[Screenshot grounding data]
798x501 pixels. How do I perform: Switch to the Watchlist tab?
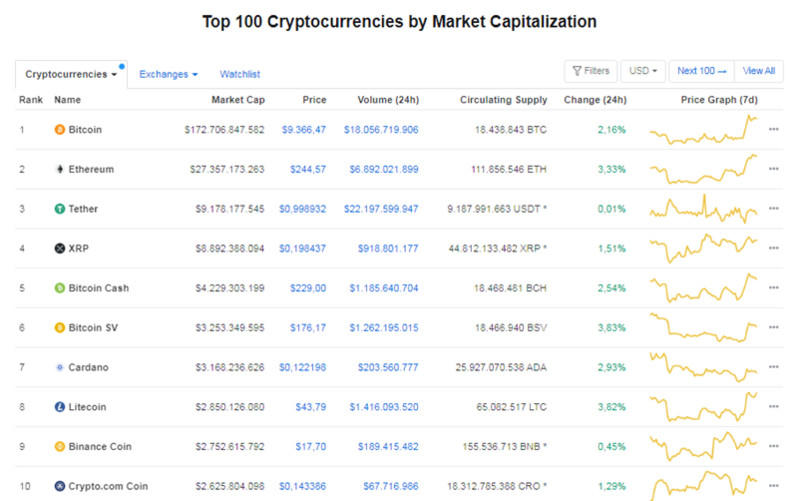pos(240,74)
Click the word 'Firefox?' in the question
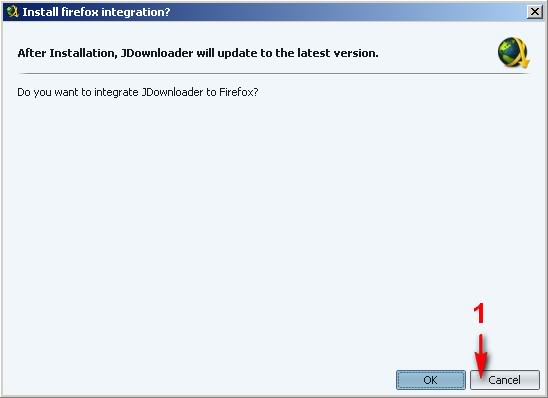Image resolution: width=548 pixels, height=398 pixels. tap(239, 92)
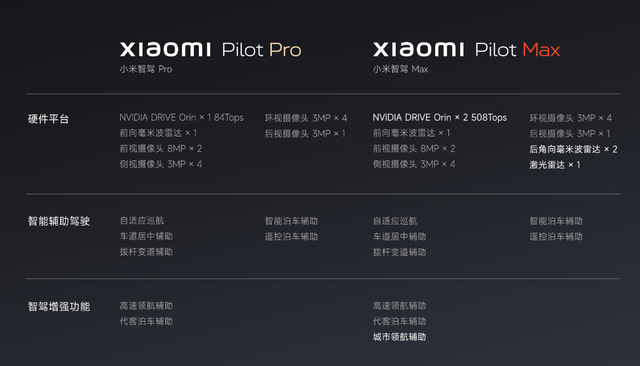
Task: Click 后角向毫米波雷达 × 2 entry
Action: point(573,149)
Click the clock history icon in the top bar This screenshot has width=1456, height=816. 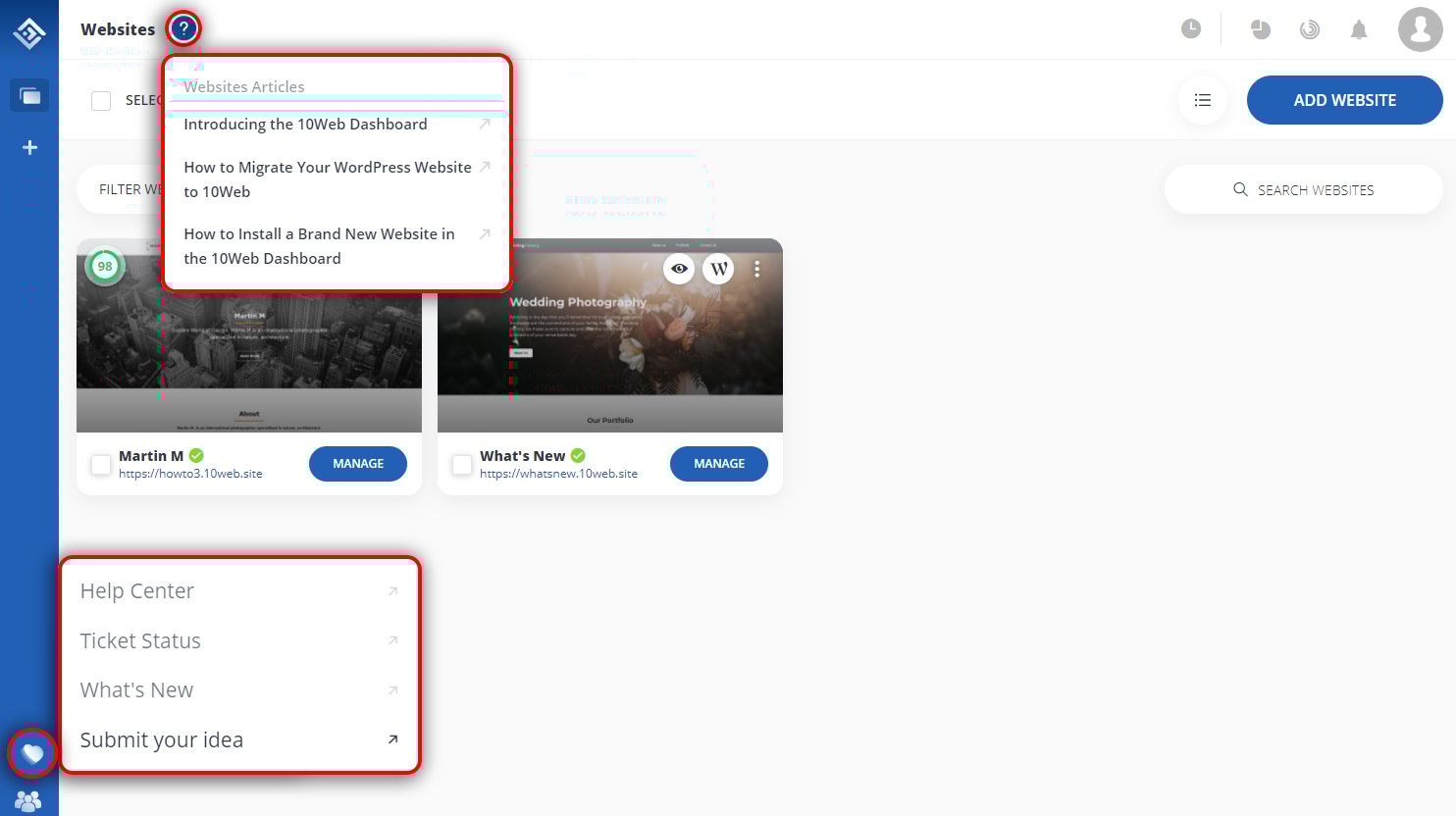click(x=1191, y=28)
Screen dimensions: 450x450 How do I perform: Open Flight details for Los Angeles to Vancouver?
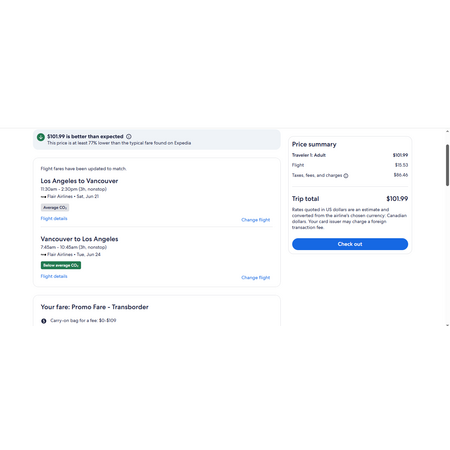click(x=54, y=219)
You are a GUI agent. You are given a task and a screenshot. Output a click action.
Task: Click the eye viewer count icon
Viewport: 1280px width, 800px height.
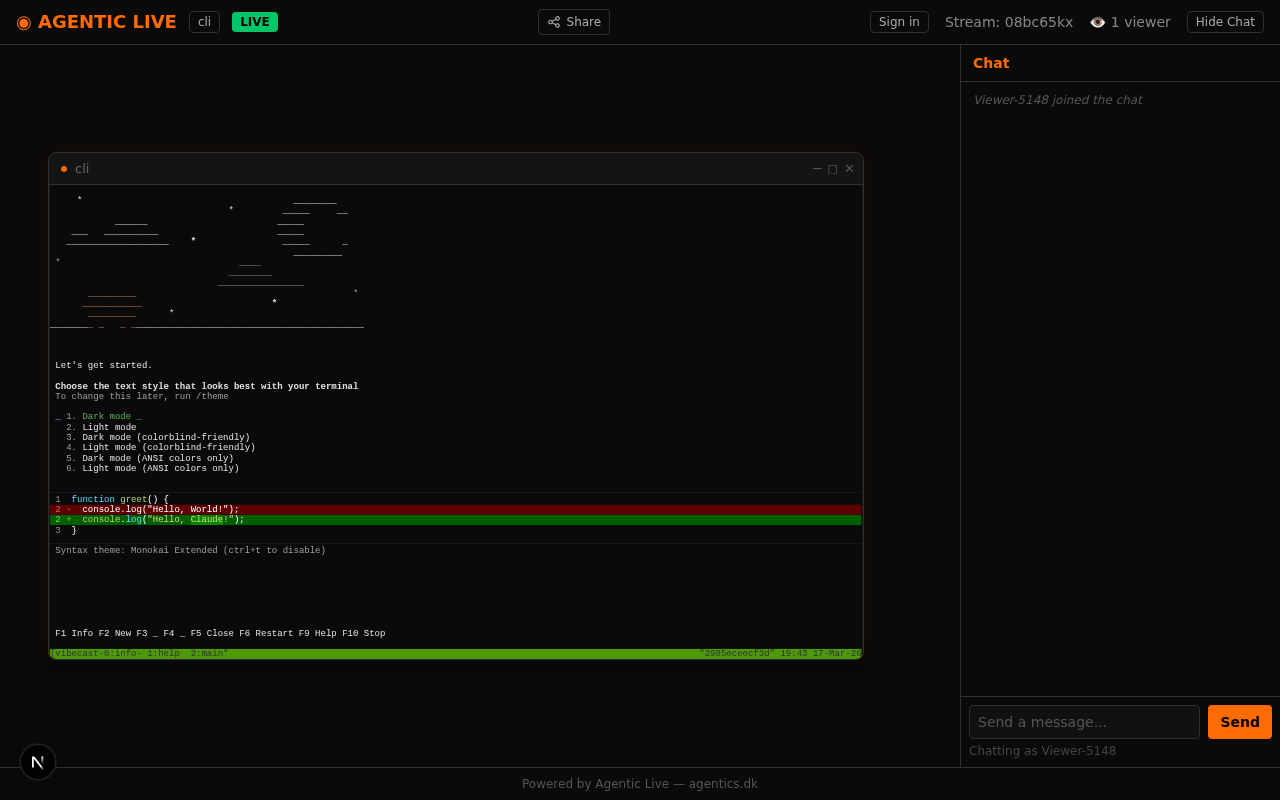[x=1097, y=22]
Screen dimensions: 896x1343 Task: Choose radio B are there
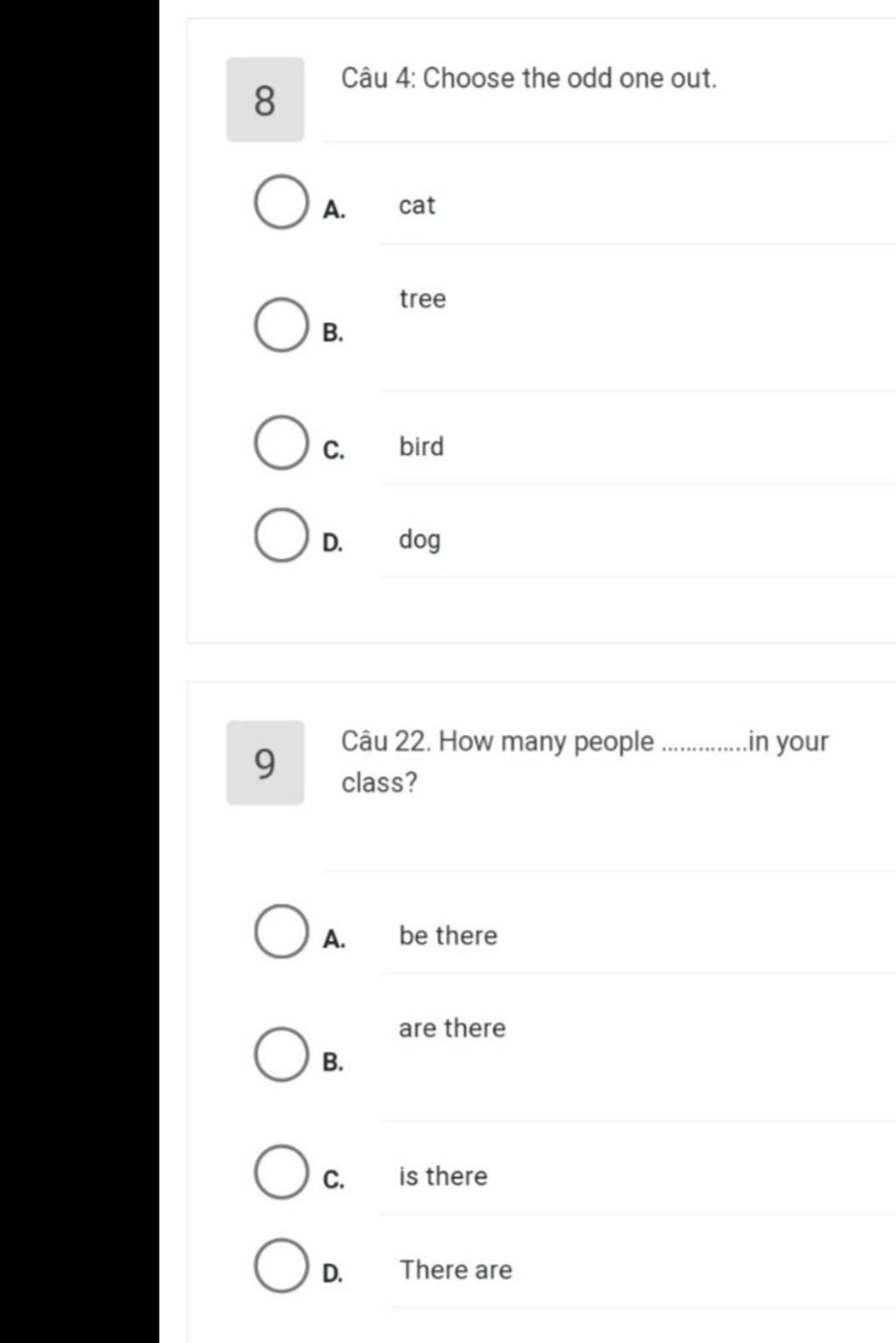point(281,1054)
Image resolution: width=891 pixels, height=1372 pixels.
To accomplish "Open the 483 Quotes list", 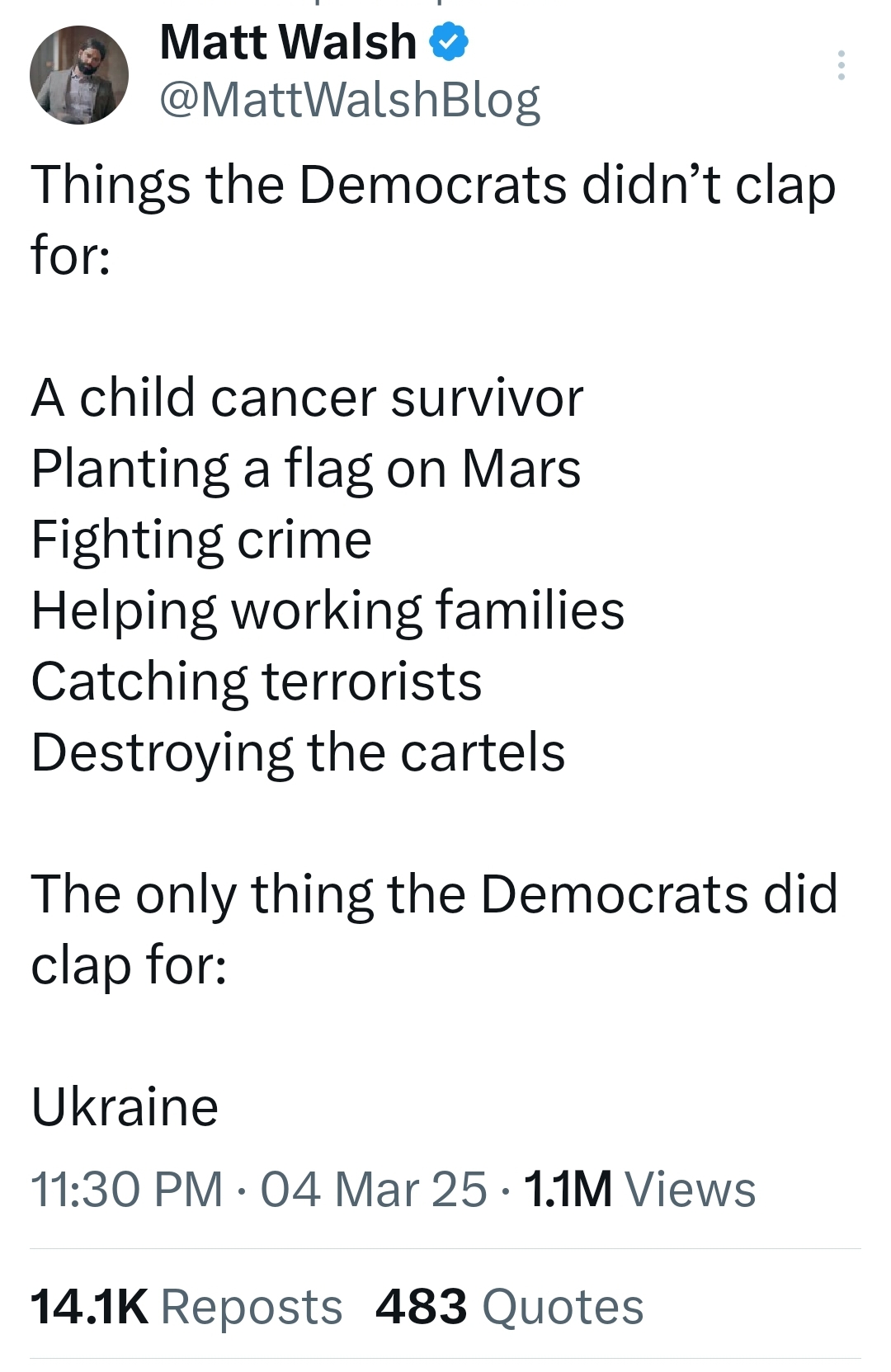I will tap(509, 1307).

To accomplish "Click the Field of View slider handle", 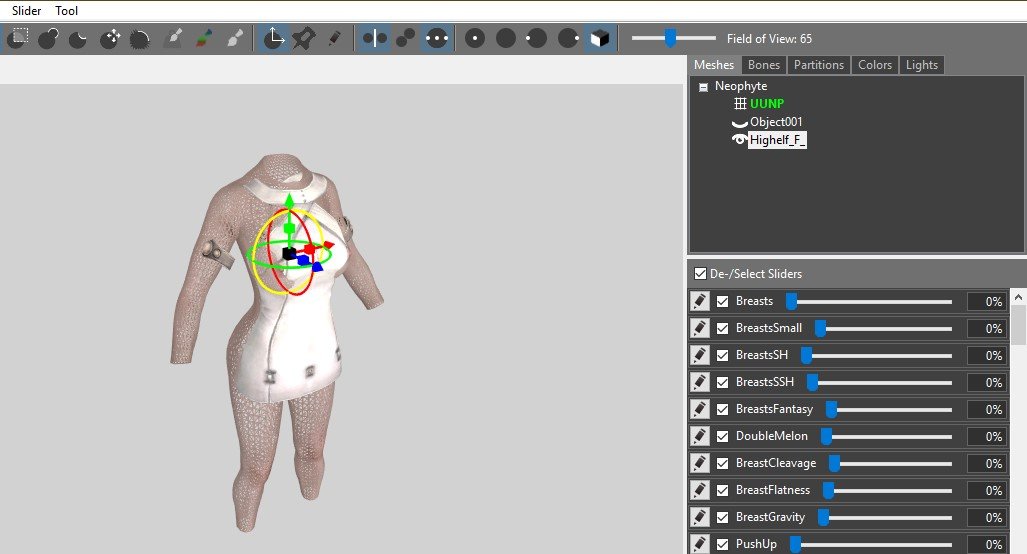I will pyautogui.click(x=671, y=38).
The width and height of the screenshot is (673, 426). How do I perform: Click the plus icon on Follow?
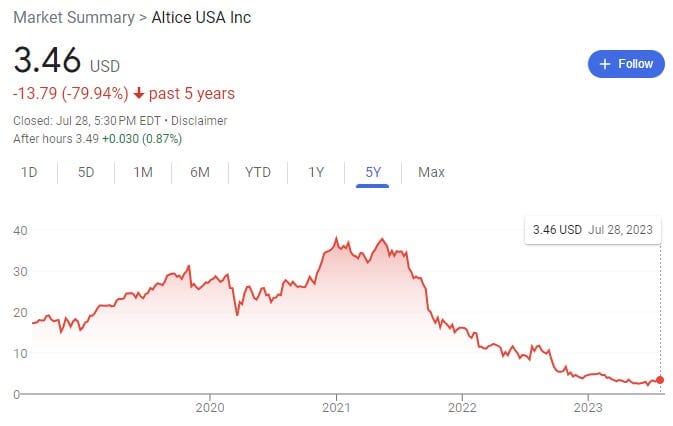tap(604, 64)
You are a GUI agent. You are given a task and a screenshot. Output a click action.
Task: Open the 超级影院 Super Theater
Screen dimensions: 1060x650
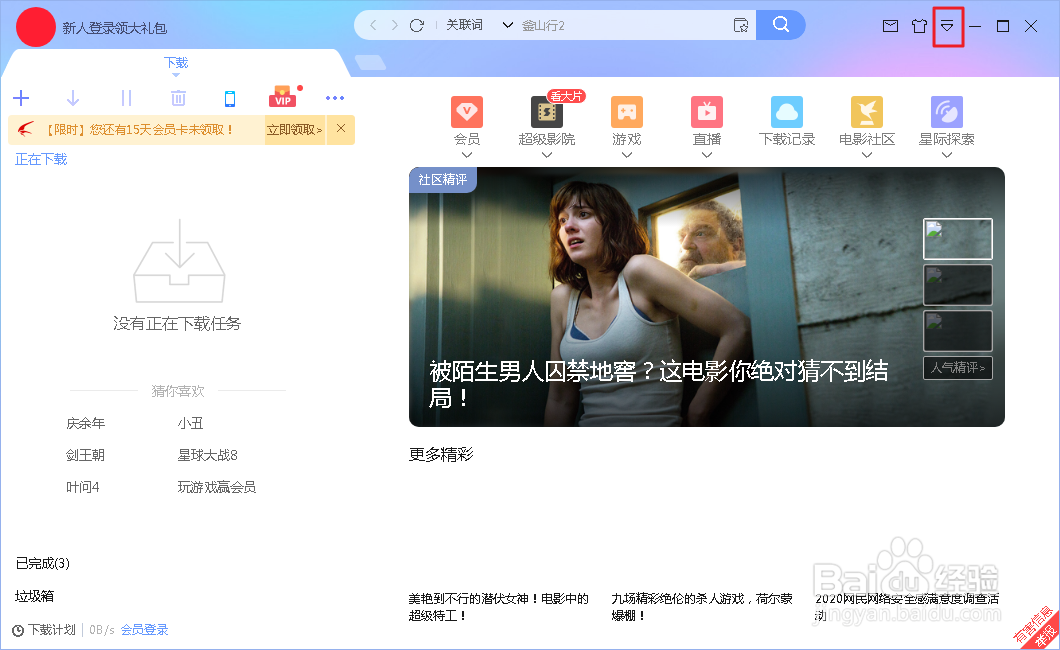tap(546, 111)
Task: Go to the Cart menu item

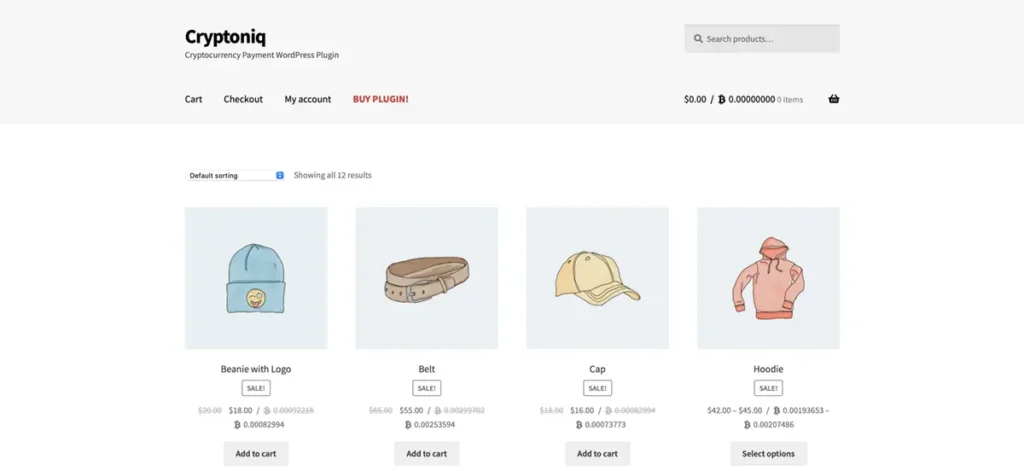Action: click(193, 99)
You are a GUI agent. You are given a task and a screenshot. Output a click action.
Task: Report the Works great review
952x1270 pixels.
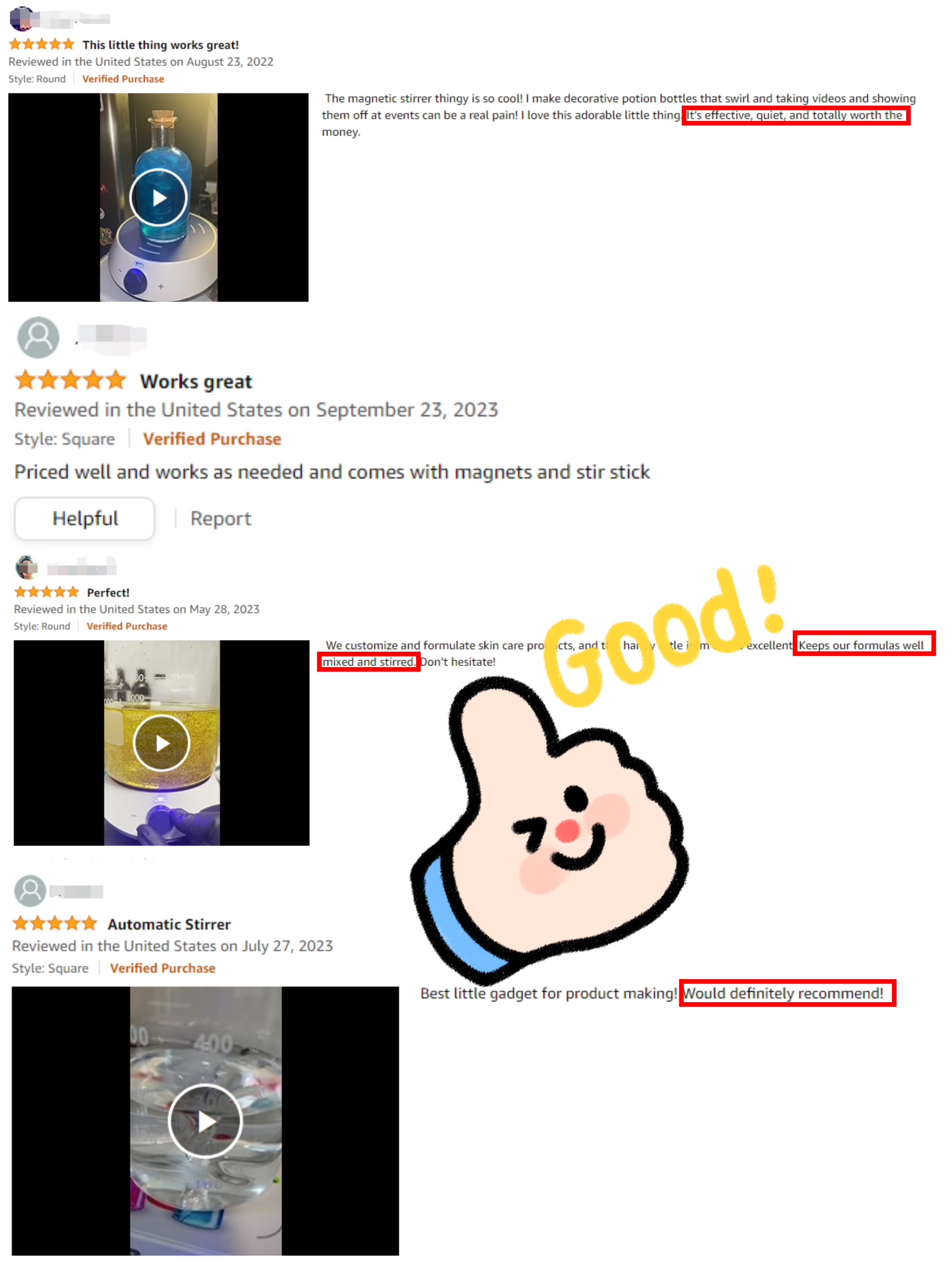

What to produce >> Copy out only the lines beginning at the line with "Task: Report the Works great review" and ending at the last line of the entries. Keep them exact; drop pictures.

Written answer >>
Task: Report the Works great review
952x1270 pixels.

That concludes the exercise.